That’s essentially the question I’ve sought an answer to all this time, in this blog. Of course, there’s no single answer. If there were, this blog would’ve ended seven years ago, as it began.

And the funny thing is, the longer you stay here, the more the answers become elusive. The more you don’t know, although in a way you do. You do and you don’t—both at the same time. It’s quite the paradox, really. But you keep going because it feels as if you are moving forward despite the “you don’t know” part.

Nevertheless, I decided sometime ago that I would start doing things a little differently here to keep things interesting not only for me but also for my readers (both of them, as the old writer’s joke goes).

I decided to start writing more about other Pinoys in America, do some more reporting on the things that happen to them, rather than dwell on the angst I’ve felt as a stranger in a strange land, which I feel I have done sufficiently. It’s time to move on, in other words.

This blog will still be here, no doubt, but I’ll take it on a slightly new tack: less about me and more about others. I’ve actually started to do that with some recent articles—one on a Pinoy American Guardsman who died while serving in Afghanistan and another on Filipino and Filipino-American writers.

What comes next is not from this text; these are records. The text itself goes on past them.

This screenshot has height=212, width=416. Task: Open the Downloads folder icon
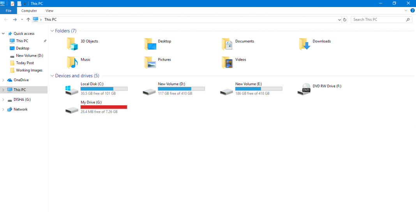click(x=305, y=44)
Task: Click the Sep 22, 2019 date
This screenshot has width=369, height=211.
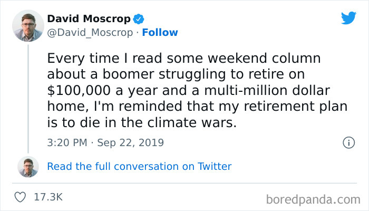Action: point(130,142)
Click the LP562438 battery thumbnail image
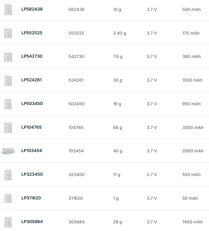Viewport: 209px width, 231px height. [x=8, y=9]
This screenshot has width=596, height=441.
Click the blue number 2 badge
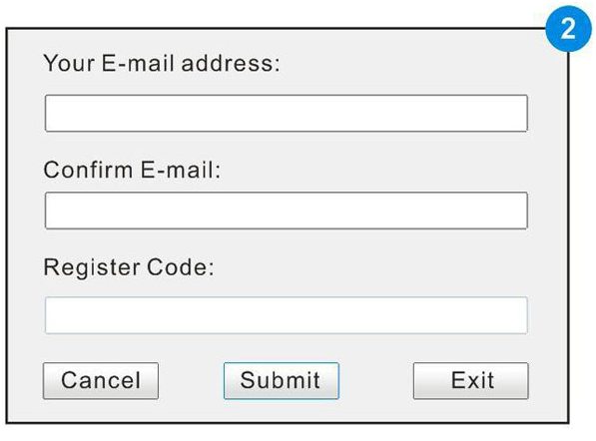[x=568, y=29]
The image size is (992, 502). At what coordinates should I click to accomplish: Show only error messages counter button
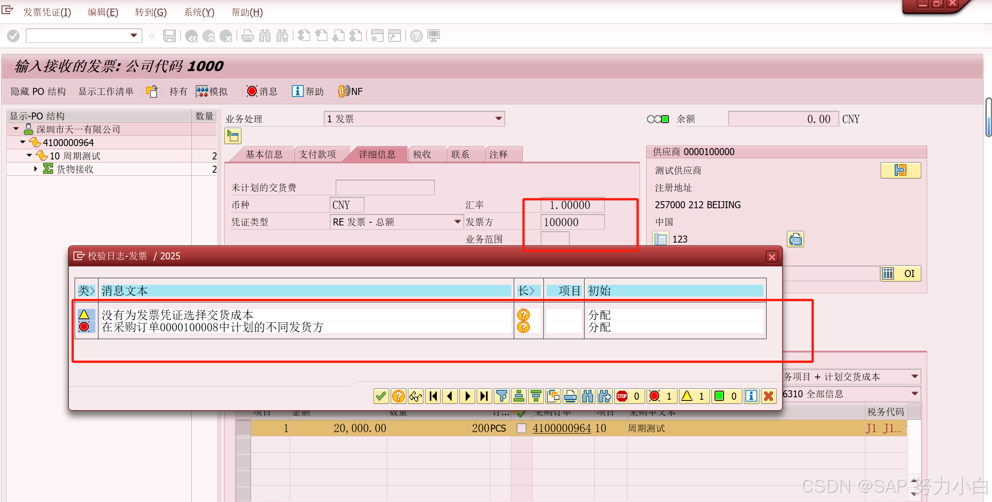point(661,396)
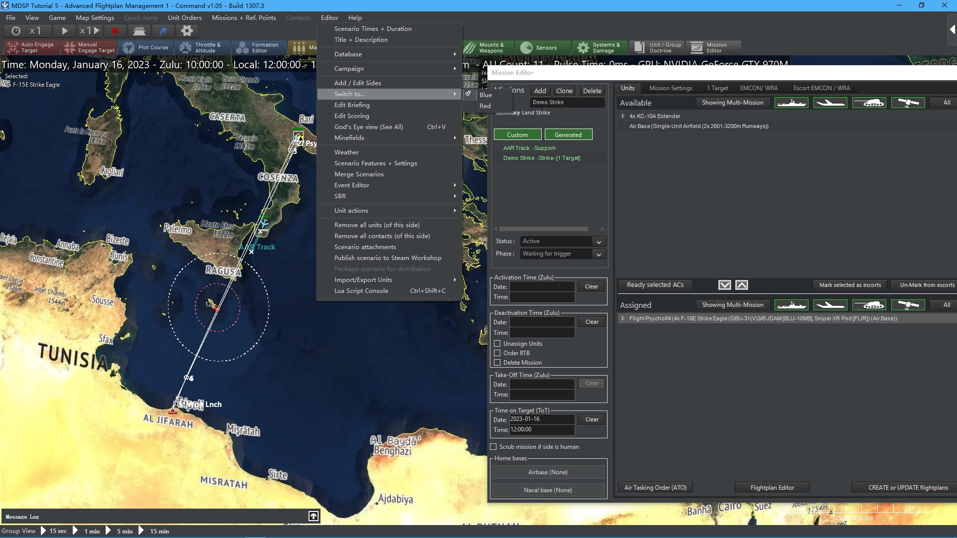Viewport: 957px width, 538px height.
Task: Open Throttle & Altitude tool
Action: [200, 47]
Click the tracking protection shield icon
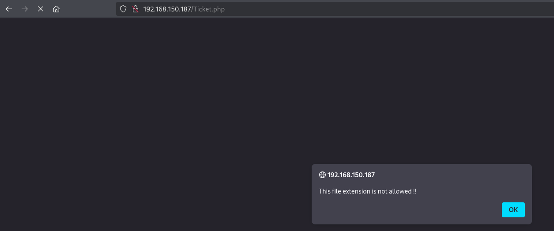Image resolution: width=554 pixels, height=231 pixels. (x=124, y=9)
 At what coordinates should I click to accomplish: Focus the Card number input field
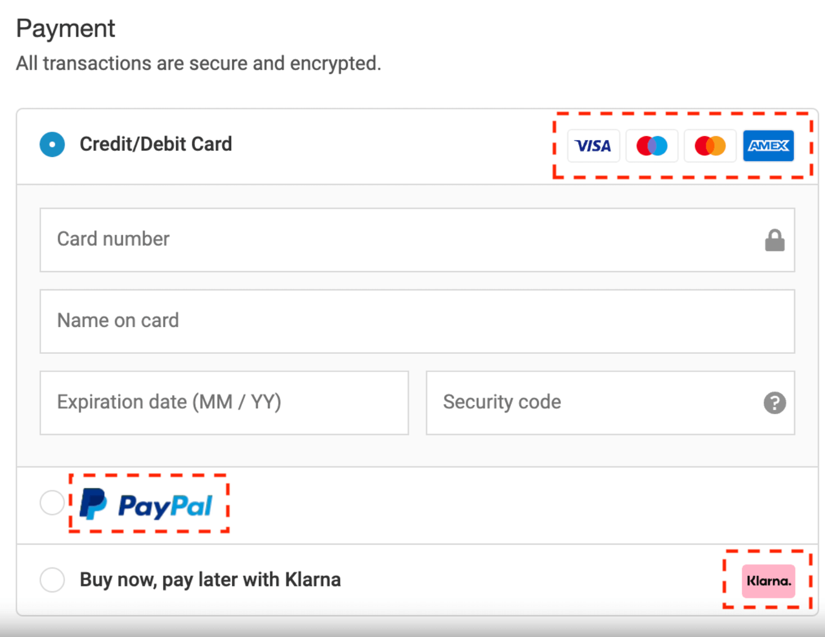point(394,240)
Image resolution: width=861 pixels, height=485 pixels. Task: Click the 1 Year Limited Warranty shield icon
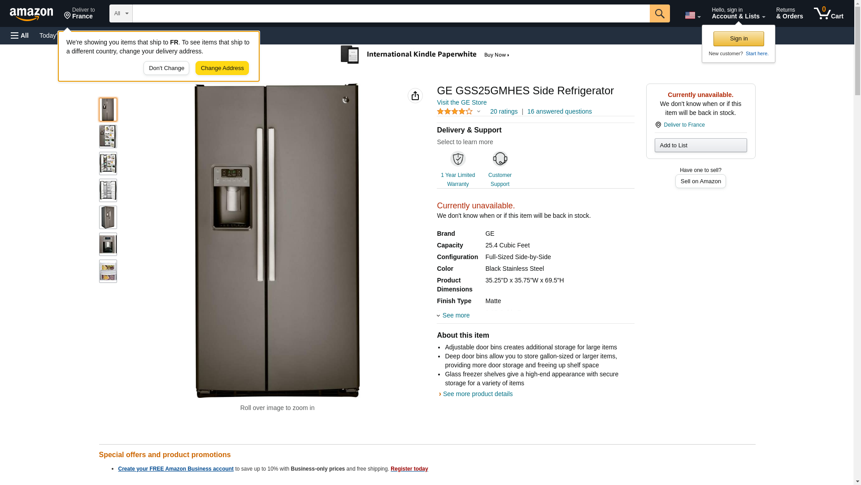pos(457,159)
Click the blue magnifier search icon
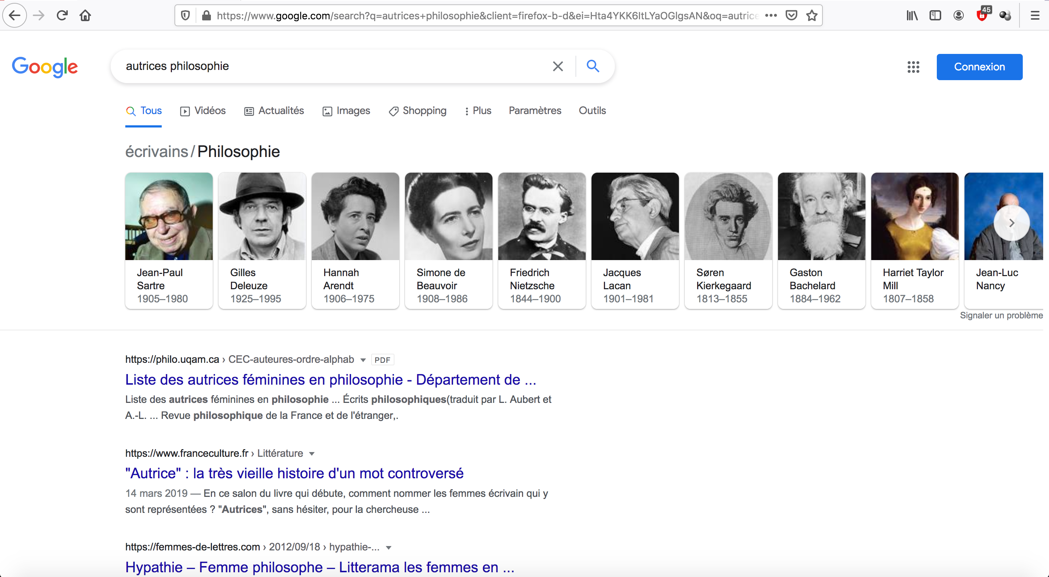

Speaking of the latter, I also started another blog called Filipino American Writer devoted to them. This summer I attended several literary events involving Filipino and Filipino-American writers, and the one thing I kept hearing both from them and their supporters is that they’re not getting enough attention. Which is sad because I feel they’re doing important work but they’re not getting enough help as far as getting the word out. So I decided to do something about it in my own modest way.

So that other project might take away some of the time I would otherwise spend writing for this blog. But I’ll try to keep both going at the same time. I think I can do it. Besides I see the two blogs really as two separate projects. General feature articles on the Pinoy-American life here, and things concerning books and writers there. As I like to say whenever I embark on a new adventure, tingnan natin kung anong mangyari.